Why polkit (or, how to mount a disk on modern Linux)

← Discworld Noir in a Windows 98 virtual machine on Linux | Background noise | still aiming to be the universal operating system →

I've recently found myself explaining polkit (formerly PolicyKit) to one of Collabora's clients, and thought that blogging about the same topic might be useful for other people who are confused by it; so, here is why udisks2 and polkit are the way they are.

As always, opinions in this blog are my own, not Collabora's.

Privileged actions

Broadly, there are two ways a process can do something: it can do it directly (i.e. ask the kernel directly), or it can use inter-process communication to ask a service to do that operation on its behalf. If it does it directly, the components that say whether it can succeed are the Linux kernel's normal permissions checks (DAC), and if configured, AppArmor, SELinux or a similar MAC layer. All very simple so far.

Unfortunately, the kernel's relatively coarse-grained checks are not sufficient to express the sorts of policies that exist on a desktop/laptop/mobile system. My favourite example for this sort of thing is mounting filesystems. If I plug in a USB stick with a FAT filesystem, it's reasonable to expect my chosen user interface to either mount it automatically, or let me press a button to mount it. Similarly, to avoid data loss, I should be able to unmount it when I'm finished with it. However, mounting and unmounting a USB stick is fundamentally the same system call as mounting and unmounting any other filesystem - and if ordinary users can do arbitrary mount system calls, they can cause all sorts of chaos, for instance by mounting a filesystem that contains setuid executables (privilege escalation), or umounting a critical OS filesystem like /usr (denial of service).

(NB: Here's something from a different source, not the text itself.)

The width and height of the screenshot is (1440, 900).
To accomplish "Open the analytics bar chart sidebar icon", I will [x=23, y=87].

Something needs to arbitrate: “you can mount filesystems, but only under certain conditions”.

The kernel developer motto for this sort of thing is “mechanism, not policy”: they are very keen to avoid encoding particular environments' policies (the sort of thing you could think of as “business rules”) in the kernel, because that makes it non-generic and hard to maintain. As a result, direct mount/unmount actions are only allowed by privileged processes, and it's up to user-space processes to arrange for a privileged process to make the desired mount syscall.

Here are some other privileged actions which laptop/desktop users can reasonably expect to “just work”, with or without requiring a sysadmin-like (root-equivalent) user:

reconfiguring networking (privileged because, in the general case, it's an availability and potentially integrity issue)
installing, upgrading or removing packages (privileged because, in the general case, it can result in arbitrary root code execution)
suspending or shutting down the system (privileged because you wouldn't want random people doing this on your server, but should normally be allowed on e.g. laptops for people with physical access, because they could just disconnect the power anyway)

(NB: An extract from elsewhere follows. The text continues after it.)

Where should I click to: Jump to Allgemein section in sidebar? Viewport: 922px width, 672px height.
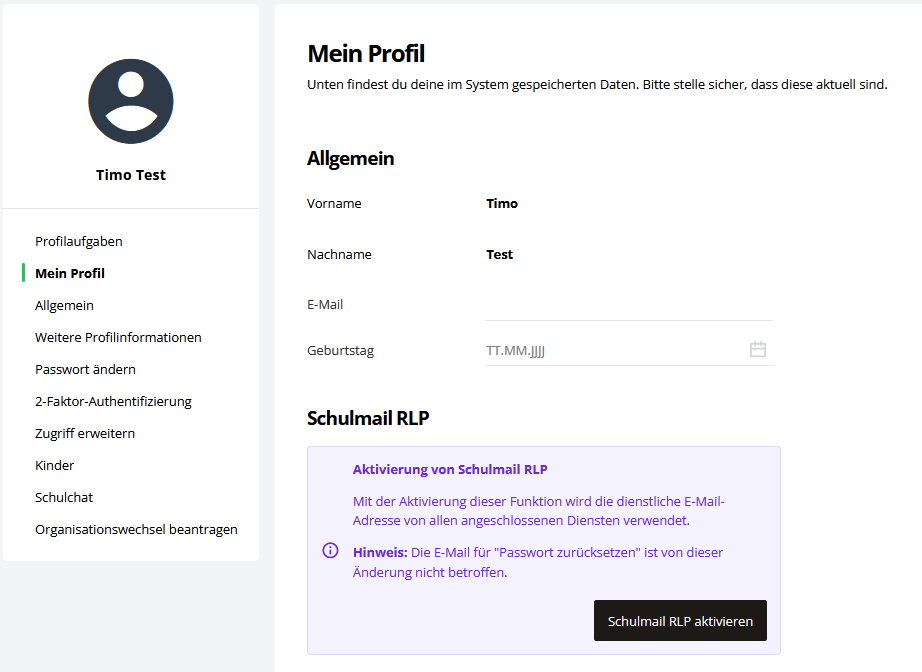(64, 305)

In environments that use a MAC framework like AppArmor, actions that would normally be allowed can become privileged: for instance, in a framework for sandboxed applications, most apps shouldn't be allowed to record audio. This prevents carrying out these actions directly, again resulting in the only way to achieve them being to ask a service to carry out the action.

Ask a system service to do it

On to the next design, then: I can submit a request to a privileged process, which does some checks to make sure I'm not trying to break the system (or alternatively, that I have enough sysadmin rights that I'm allowed to break the system if I want to), and then does the privileged action for me.

You might think I'm about to start discussing D-Bus and daemons, but actually, a prominent earlier implementation of this was mount(8), which is normally setuid root:

% ls -l /bin/mount
-rwsr-xr-x 1 root root 40000 May 22 11:37 /bin/mount

If you look at it from an odd angle, this is inter-process communication across a privilege boundary: I run the setuid executable, creating a process. Because the executable has the setuid bit set, the kernel makes the process highly privileged: its effective uid is root, and it has all the necessary capabilities to mount filesystems. I submit the request by passing it in the command-line arguments. mount does some checks - specifically, it looks in /etc/fstab to see whether the filesystem I'm trying to mount has the “user” or “users” flag - then carries out the mount system call.

There are a few obvious problems with this:

When machines had a static set of hardware devices (and a sysadmin who knew how to configure them), it might have made sense to list them all in /etc/fstab; but this is not a useful solution if you can plug in any number of USB drives, or if you are a non-expert user with Linux on your laptop. The decision ought to be based on general attributes of devices, such as “is removable?”, and on the role of the machine.
Setuid executables are alarmingly easy to get wrong so it is not necessarily wise to assume that mount(8) is safe to be setuid.
One fact that a reasonable security policy might include is “users who are logged in remotely should have less control over physically present devices than those who are physically present” - but that sort of thing can't be checked by mount(8) without specifically teaching the mount binary about it.

Ask a system service to do it, via D-Bus or other IPC

To avoid the issues of setuid, we could use inter-process communication in the traditional sense: run a privileged daemon (on boot or on-demand), make it listen for requests, and use the IPC channel as our privilege boundary.

udisks2 is one such privileged daemon, which uses D-Bus as its IPC channel. D-Bus is a commonly-used inter-process system; one of its intended/designed uses is to let user processes and system services communicate, especially this sort of communication between a privileged daemon and its less-privileged clients.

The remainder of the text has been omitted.